Interferon and B-cell Signatures Inform Precision Medicine in Lupus Nephritis
Ioannis Parodis, Julius Lindblom, Daniel Toro‐Domínguez, Lorenzo Beretta, María Orietta Borghi, Jéssica Castillo, Elena Carnero‐Montoro, Yvonne Enman, Chandra Mohan, Marta E. Alarcón‐Riquelme, Guillermo Barturen, Dionysis Nikolopoulos, Lorenzo Beretta, Barbara Vigone, Jacques‐Olivier Pers, Alain Saraux, V. Devauchelle-Pensec, Divi Cornec, Sandrine Jousse-Joulin, Bernard Lauwerys, Julie Ducreux, Anne‐Lise Maudoux, Carlos Vasconcelos, Ana Tavares, Esmeralda Neves, Raquel Faria, Mariana Brandão, Ana Campar, António Marinho, Fátima Farinha, Isabel Almeida, Miguel Á. González‐Gay, Ricardo Blanco Alonso, Alfonso Corrales Martínez, Ricard Cervera, Ignasi Rodríguez‐Pintó, Gerard Espinosa, Rik Lories, Ellen De Langhe, Nicolas Hunzelmann, Doreen Belz, Torsten Witte, Niklas Baerlecken, Georg Stummvoll, Michael Zauner, Michaela Lehner, Eduardo Collantes‐Estévez, R. Ortega Castro, M. Á. Aguirre, Alejandro Escudero-Contreras, Ma Carmen Castro‐Villegas, N. Ortego, María Concepción Fernández Roldán, Enrique Raya, Inmaculada Jiménez Moleón, Enrique de Ramón, Isabel Díaz Quintero, Pier Luigi Meroni, Maria Gerosa, Tommaso Schioppo, Carolina Artusi, Carlo Chizzolini, Aleksandra Zuber, Donatienne Wynar, László Kovács, Attila Balog, Magdolna Deák, Márta Bocskai, Sonja Dulic, Gabriella Kádár, Falk Hiepe, Velia Gerl, Silvia Thiel, Manuel Rodríguez Maresca, Antonio López‐Berrio, Rocío Aguilar‐Quesada, Héctor Navarro‐Linares
Abstract
IntroductionCurrent therapeutic management of lupus nephritis (LN) fails to induce long-term remission in over 50% of patients, highlighting the urgent need for additional options.MethodsWe analysed differentially expressed genes in peripheral blood from active LN (n=41) and active non-renal lupus (n=62) patients versus healthy controls (n=497) from the European PRECISESADS project (NTC02890121), and dysregulated gene modules in a discovery (n=26) and a replication (n=15) set of active LN cases.ResultsReplicated gene modules qualified for correlation analyses with serological markers, and regulatory network and druggability analysis.
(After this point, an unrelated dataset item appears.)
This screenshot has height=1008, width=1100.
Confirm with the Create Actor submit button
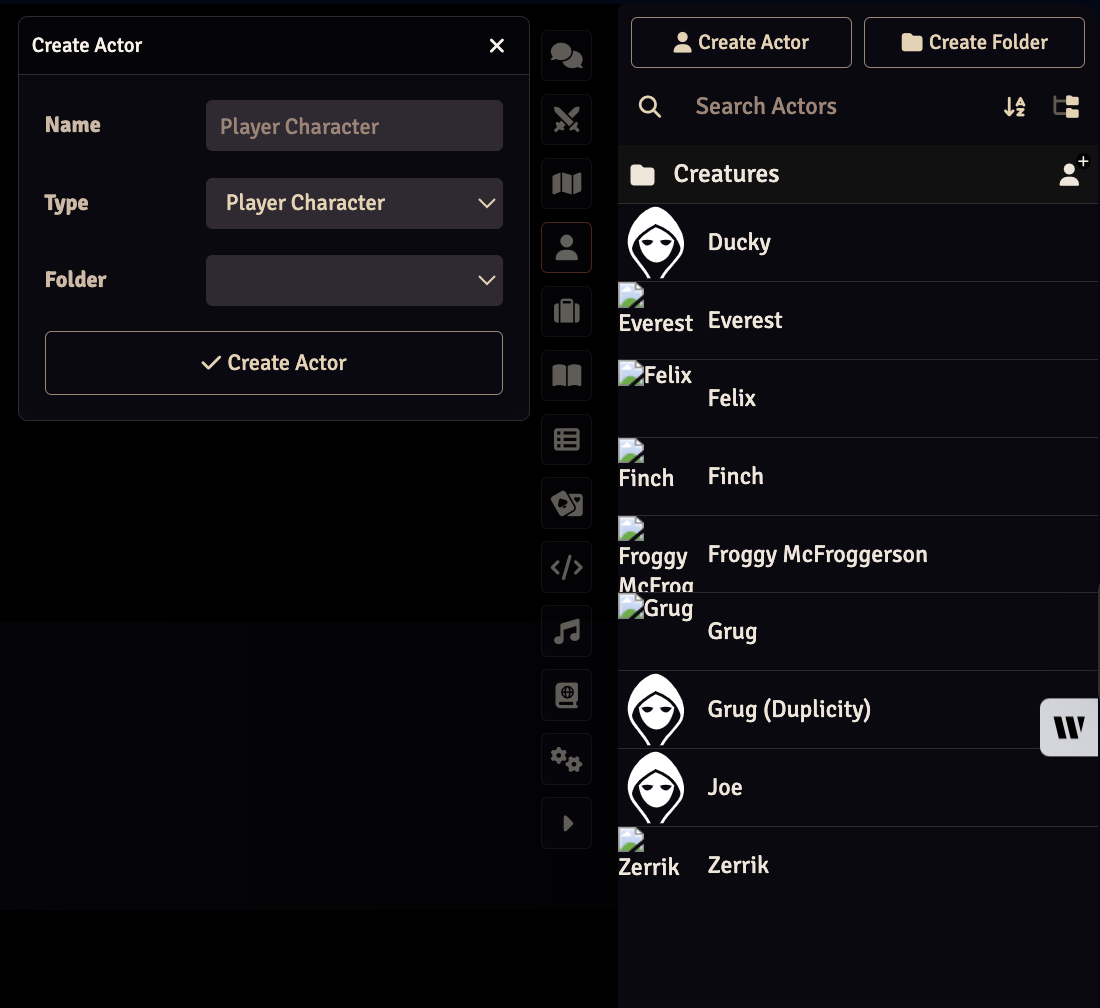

Unsupervised co-expression network analysis revealed 20 dysregulated gene modules and stratified the active LN population into three distinct subgroups. These subgroups were characterised by low, intermediate, and high interferon (IFN) signatures, with differential dysregulation of the “B cell” and “plasma cells/immunoglobulins” modules. Drugs annotated to the IFN network included CC-motif chemokine receptor 1 inhibitors, programmed death-ligand 1 inhibitors, and irinotecan, while the anti-CD38 daratumumab and proteasome inhibitor bortezomib showed potential for counteracting the “plasma cells/immunoglobulins” transcriptomic signature. In silico analysis demonstrated the low-IFN subgroup to benefit from calcineurin inhibition and the intermediate-IFN subgroup from B cell targeted therapies. High-IFN patients exhibited greater anticipated response to anifrolumab while daratumumab appeared beneficial for the intermediate-IFN and high-IFN subgroups.ConclusionIn summary, IFN upregulation and B and plasma cell gene dysregulation patterns revealed three LN patient subgroups, which may not necessarily represent distinct disease phenotypes but rather phases of the inflammatory processes during a renal flare, providing a conceptual framework for precision medicine in LN.